Home > Statistics > Understanding the generalized method of moments (GMM): A simple example

Understanding the generalized method of moments (GMM): A simple example

\(\newcommand{\Eb}{{\bf E}}\)This post was written jointly with Enrique Pinzon, Senior Econometrician, StataCorp.

The generalized method of moments (GMM) is a method for constructing estimators, analogous to maximum likelihood (ML). GMM uses assumptions about specific moments of the random variables instead of assumptions about the entire distribution, which makes GMM more robust than ML, at the cost of some efficiency. The assumptions are called moment conditions.

GMM generalizes the method of moments (MM) by allowing the number of moment conditions to be greater than the number of parameters. Using these extra moment conditions makes GMM more efficient than MM. When there are more moment conditions than parameters, the estimator is said to be overidentified.

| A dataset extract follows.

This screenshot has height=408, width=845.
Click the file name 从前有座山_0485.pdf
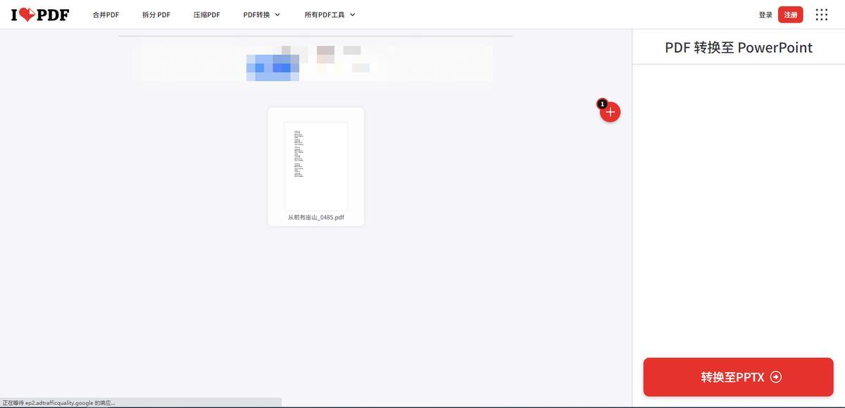[x=315, y=218]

GMM can efficiently combine the moment conditions when the estimator is overidentified.

We illustrate these points by estimating the mean of a \(\chi^2(1)\) by MM, ML, a simple GMM estimator, and an efficient GMM estimator. This example builds on Efficiency comparisons by Monte Carlo simulation and is similar in spirit to the example in Wooldridge (2001).

GMM weights and efficiency

GMM builds on the ideas of expected values and sample averages. Moment conditions are expected values that specify the model parameters in terms of the true moments. The sample moment conditions are the sample equivalents to the moment conditions. GMM finds the parameter values that are closest to satisfying the sample moment conditions.

The mean of a \(\chi^2\) random variable with \(d\) degree of freedom is \(d\), and its variance is \(2d\). Two moment conditions for the mean are thus

\[\begin{eqnarray*}
\Eb\left[Y – d \right]&=& 0 \\
\Eb\left[(Y – d )^2 – 2d \right]&=& 0
\end{eqnarray*}\]

The sample moment equivalents are

\[\begin{eqnarray}
1/N\sum_{i=1}^N (y_i – \widehat{d} )&=& 0 \tag{1} \\
1/N\sum_{i=1}^N\left[(y_i – \widehat{d} )^2 – 2\widehat{d}\right] &=& 0 \tag{2}
\end{eqnarray}\]

We could use either sample moment condition (1) or sample moment condition (2) to estimate \(d\). In fact, below we use each one and show that (1) provides a much more efficient estimator.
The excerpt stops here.